___ DATA SECTION ___

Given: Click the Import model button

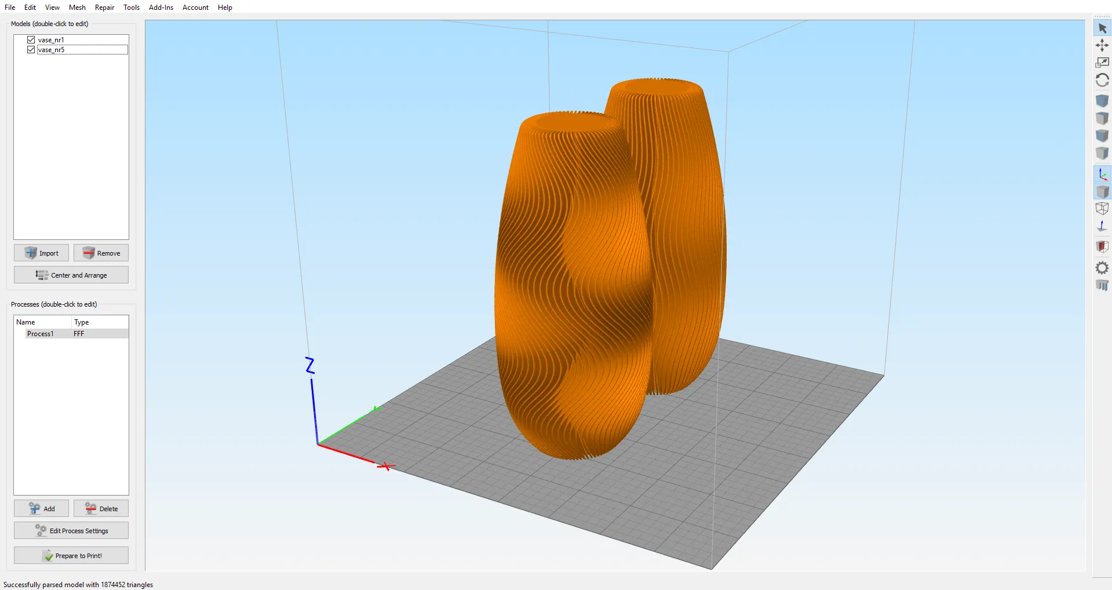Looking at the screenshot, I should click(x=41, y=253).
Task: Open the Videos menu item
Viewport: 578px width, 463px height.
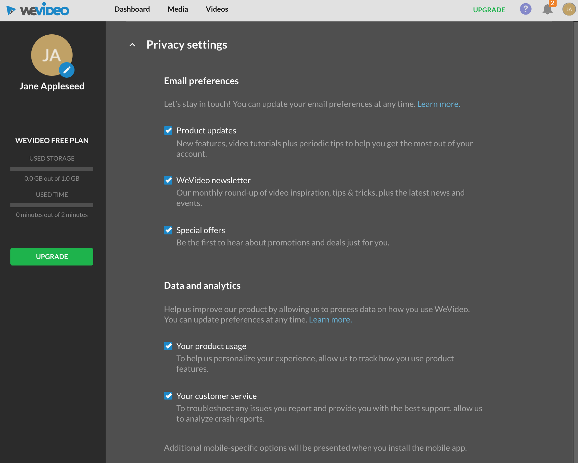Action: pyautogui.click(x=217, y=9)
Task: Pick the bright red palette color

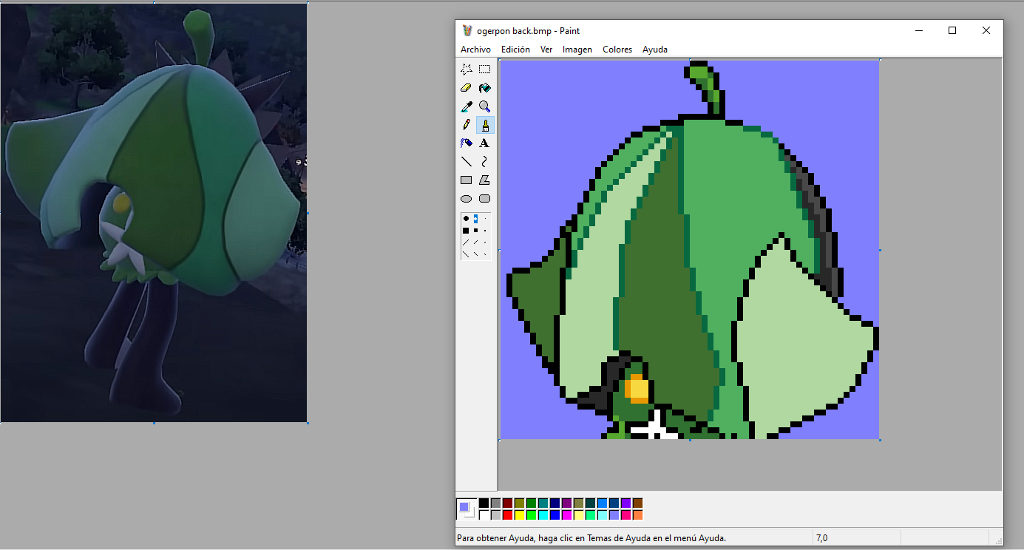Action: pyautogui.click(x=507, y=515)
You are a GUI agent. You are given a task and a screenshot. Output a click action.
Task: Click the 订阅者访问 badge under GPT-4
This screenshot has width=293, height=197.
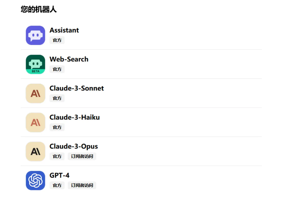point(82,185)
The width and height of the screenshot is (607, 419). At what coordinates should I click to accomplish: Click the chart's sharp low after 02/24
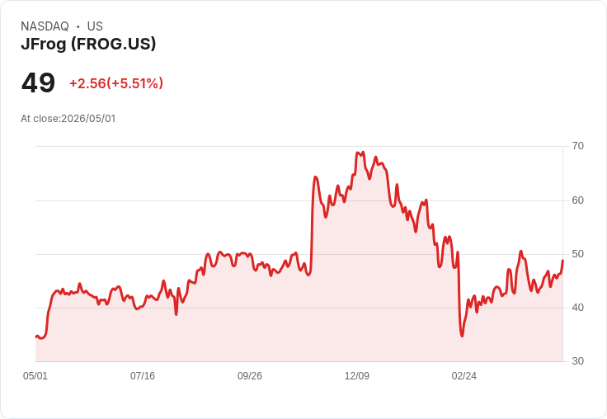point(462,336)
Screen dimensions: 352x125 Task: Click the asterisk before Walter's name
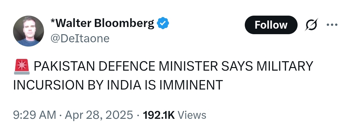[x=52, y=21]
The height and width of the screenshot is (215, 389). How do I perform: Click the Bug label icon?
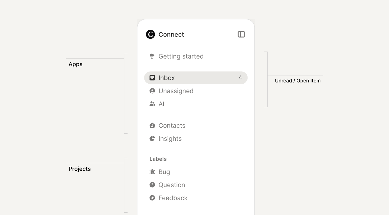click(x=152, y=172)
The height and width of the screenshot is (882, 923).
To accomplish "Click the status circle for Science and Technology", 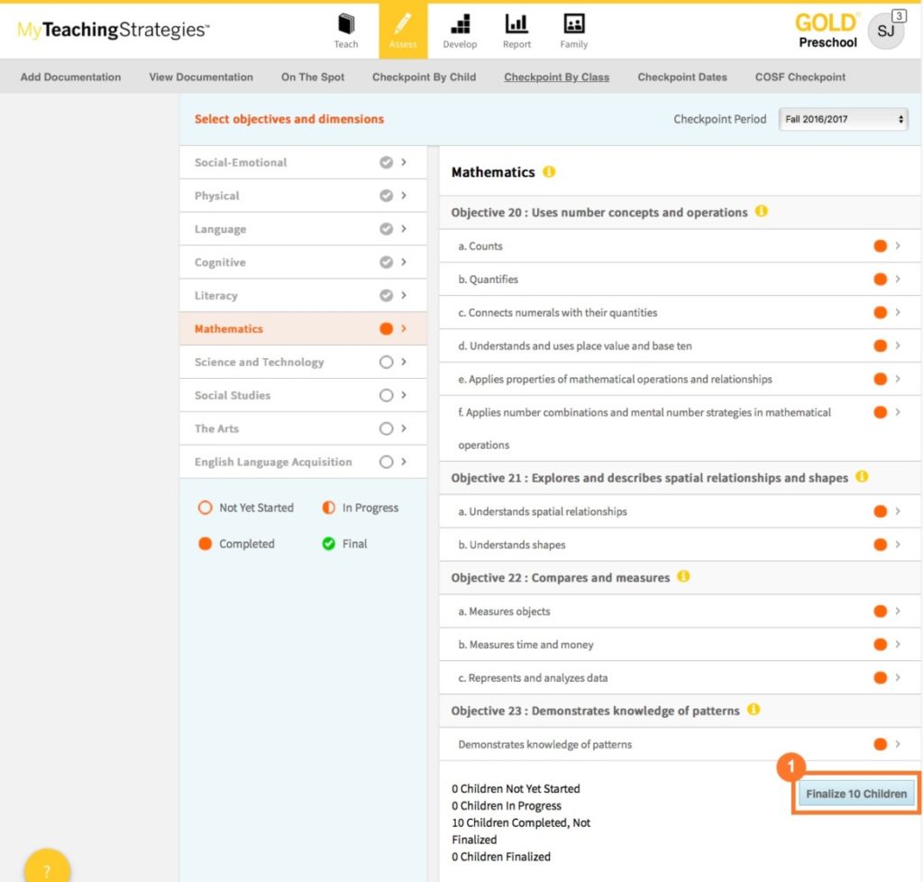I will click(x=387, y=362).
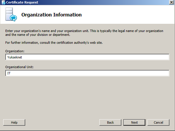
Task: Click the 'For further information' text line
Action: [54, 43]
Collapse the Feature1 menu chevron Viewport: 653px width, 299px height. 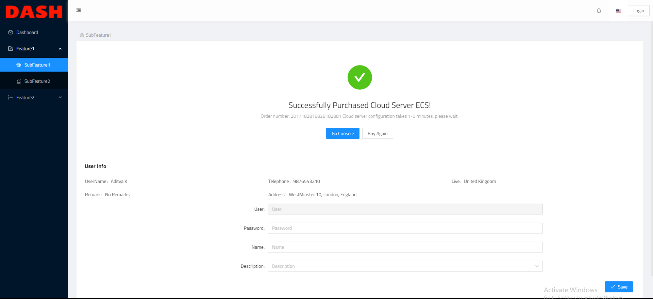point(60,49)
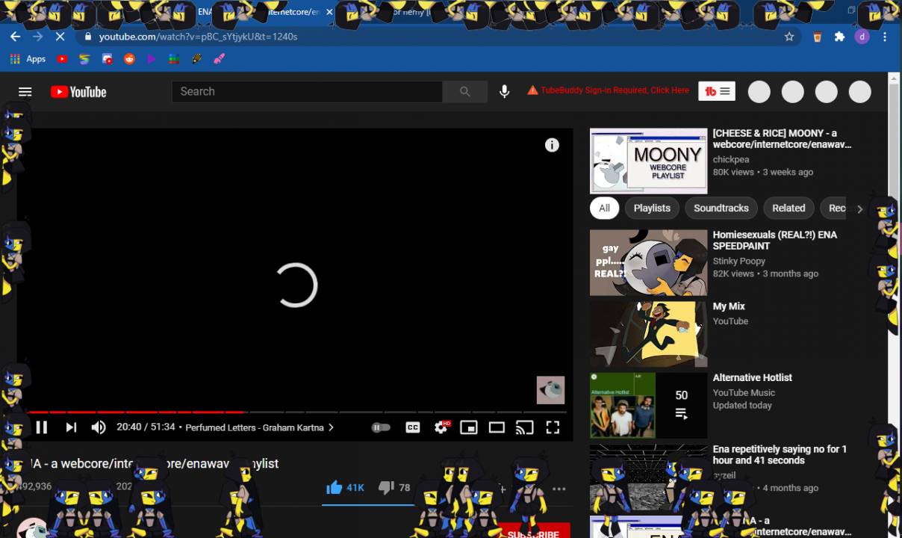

___

◆ ASSIGNED TASK: Leaving every picture aside, reproduce exactly the lines above from the one with "The width and" up to and including the one with "The height and width of the screenshot is (882, 923).", and no others.

◆ EXERCISE OUTPUT:
The width and height of the screenshot is (607, 419). At what coordinates should I click to accomplish: Click the chart's sharp low after 02/24
point(462,336)
Screen dimensions: 352x125 Task: Click the asterisk before Walter's name
[x=52, y=21]
The height and width of the screenshot is (215, 389). How do I perform: Click the Bug label icon?
click(x=152, y=172)
The height and width of the screenshot is (882, 923).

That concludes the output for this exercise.